Beta amyloid peptides (Aβ) are found to be associated with dysfunction of hypothalamic-pituitary-adrenal axis (HPA axis) that leads to memory and cognitive deficits in patients with Alzheimer's disease (AD). Phosphodiesterase 4 (PDE4) inhibitors increase the intracellular cAMP activities, which may ameliorate cognitive deficits associated with AD. However, it remains unclear whether PDE4-mediated reversal of cognitive impairment in mouse model of AD is related to HPA axis and downstream cAMP-dependent pathway. The present study investigated the effects of PDE4 inhibitor rolipram on Aβ1-42-induced cognitive dysfunction and its underlying mechanisms.
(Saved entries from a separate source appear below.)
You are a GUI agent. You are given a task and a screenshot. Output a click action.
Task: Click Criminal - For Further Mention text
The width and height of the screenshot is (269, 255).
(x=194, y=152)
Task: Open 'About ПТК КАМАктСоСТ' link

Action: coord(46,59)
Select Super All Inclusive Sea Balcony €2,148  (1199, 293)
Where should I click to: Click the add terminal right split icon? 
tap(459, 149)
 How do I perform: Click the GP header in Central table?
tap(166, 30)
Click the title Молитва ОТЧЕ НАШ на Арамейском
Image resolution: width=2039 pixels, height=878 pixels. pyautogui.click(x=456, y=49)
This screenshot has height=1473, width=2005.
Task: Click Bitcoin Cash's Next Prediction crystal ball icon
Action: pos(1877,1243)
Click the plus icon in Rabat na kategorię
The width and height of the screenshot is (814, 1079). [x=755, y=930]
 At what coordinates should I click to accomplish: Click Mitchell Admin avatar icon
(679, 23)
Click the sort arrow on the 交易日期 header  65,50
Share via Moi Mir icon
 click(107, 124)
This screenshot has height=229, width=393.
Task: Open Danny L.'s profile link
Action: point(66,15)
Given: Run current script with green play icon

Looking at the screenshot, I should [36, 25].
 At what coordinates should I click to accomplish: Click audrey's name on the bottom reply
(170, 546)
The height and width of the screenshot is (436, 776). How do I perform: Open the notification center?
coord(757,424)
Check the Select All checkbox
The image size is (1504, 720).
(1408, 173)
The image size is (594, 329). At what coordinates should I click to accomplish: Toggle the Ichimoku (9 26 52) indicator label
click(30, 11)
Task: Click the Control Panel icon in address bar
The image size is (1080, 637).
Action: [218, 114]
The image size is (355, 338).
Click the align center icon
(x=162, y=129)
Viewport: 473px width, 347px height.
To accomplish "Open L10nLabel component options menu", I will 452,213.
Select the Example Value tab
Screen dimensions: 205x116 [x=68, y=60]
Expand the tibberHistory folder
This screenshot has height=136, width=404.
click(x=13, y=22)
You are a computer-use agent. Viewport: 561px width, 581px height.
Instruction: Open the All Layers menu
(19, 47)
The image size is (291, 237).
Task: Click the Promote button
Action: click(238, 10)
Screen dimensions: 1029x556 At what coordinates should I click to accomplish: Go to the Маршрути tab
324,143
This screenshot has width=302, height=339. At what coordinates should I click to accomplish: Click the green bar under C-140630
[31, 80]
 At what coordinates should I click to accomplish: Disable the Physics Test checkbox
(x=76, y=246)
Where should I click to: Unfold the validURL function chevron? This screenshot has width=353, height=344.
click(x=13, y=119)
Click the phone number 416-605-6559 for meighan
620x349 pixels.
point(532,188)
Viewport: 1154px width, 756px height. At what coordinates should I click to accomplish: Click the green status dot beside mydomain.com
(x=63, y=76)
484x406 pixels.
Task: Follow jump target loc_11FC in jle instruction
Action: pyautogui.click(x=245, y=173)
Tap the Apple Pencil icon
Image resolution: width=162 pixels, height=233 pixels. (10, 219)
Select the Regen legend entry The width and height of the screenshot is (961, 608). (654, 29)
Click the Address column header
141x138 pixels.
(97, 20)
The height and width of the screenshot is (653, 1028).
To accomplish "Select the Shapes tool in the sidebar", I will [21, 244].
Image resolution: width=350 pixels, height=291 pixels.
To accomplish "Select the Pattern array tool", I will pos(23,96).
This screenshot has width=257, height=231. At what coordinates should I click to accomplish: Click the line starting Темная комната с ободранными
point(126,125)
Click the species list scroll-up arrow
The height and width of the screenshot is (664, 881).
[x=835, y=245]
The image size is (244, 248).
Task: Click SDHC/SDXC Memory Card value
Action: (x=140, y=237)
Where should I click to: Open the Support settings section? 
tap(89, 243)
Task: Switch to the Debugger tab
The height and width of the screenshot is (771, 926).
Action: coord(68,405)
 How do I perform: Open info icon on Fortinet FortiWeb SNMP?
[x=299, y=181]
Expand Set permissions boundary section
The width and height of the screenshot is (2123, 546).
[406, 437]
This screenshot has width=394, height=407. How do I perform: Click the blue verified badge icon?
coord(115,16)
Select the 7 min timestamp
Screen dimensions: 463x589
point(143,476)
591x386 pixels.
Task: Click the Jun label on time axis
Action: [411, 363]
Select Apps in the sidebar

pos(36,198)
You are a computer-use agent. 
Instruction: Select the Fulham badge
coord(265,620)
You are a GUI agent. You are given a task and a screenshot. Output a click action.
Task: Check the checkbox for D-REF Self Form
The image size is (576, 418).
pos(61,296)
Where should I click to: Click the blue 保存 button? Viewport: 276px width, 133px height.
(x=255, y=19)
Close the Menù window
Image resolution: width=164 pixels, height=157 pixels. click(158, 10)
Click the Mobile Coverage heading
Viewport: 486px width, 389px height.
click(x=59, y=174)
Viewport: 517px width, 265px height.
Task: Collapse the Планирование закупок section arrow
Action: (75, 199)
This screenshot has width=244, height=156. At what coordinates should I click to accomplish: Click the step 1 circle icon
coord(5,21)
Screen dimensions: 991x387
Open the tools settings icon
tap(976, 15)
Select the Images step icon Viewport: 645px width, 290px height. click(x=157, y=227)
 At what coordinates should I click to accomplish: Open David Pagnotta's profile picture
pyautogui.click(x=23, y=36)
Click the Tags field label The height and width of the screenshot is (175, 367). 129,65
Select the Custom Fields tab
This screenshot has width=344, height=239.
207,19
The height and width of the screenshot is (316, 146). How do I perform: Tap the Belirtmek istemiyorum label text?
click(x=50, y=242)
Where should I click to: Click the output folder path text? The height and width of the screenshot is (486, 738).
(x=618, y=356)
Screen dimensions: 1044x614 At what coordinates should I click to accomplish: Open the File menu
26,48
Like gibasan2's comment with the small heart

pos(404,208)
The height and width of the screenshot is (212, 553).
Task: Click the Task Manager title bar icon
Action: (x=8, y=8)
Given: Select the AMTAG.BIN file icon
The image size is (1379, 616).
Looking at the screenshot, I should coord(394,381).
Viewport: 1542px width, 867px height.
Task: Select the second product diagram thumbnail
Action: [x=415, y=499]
The step-down passive avoidance (PA) and Morris water-maze (MWM) tests were conducted 1 week (1 W), 2 months (2 M), and 6 months (6 M) after intracerebroventricular microjection (i.c.v.) of Aβ1-42. The results suggested that memory impairment emerged as early as 1 W, peaked at 2 M, and lasted until 6 M after injection. Chronic treatment with rolipram (0.1, 0.5, 1.0 mg/kg/d, i.p.) for 2 weeks (i.e., treatment started at 1.5 months after Aβ1-42 microinjection) dose-dependently improved memory performance in both MWM and PA tests. Moreover, rolipram reversed the Aβ-induced increases in serum corticosterone (CORT), corticotropin-releasing factor, and glucocorticoid receptors (CRF-R and GR) levels, whereas it decreases in brain-derived neurotropic factor (BDNF) and the ratio of pCREB to CREB expression. These effects of rolipram were prevented by pre-treatment with PKA inhibitor H89. The findings indicated that the protective effects of rolipram against Aβ1-42-induced memory deficits might involve HPA axis and cAMP-CREB-BDNF signaling.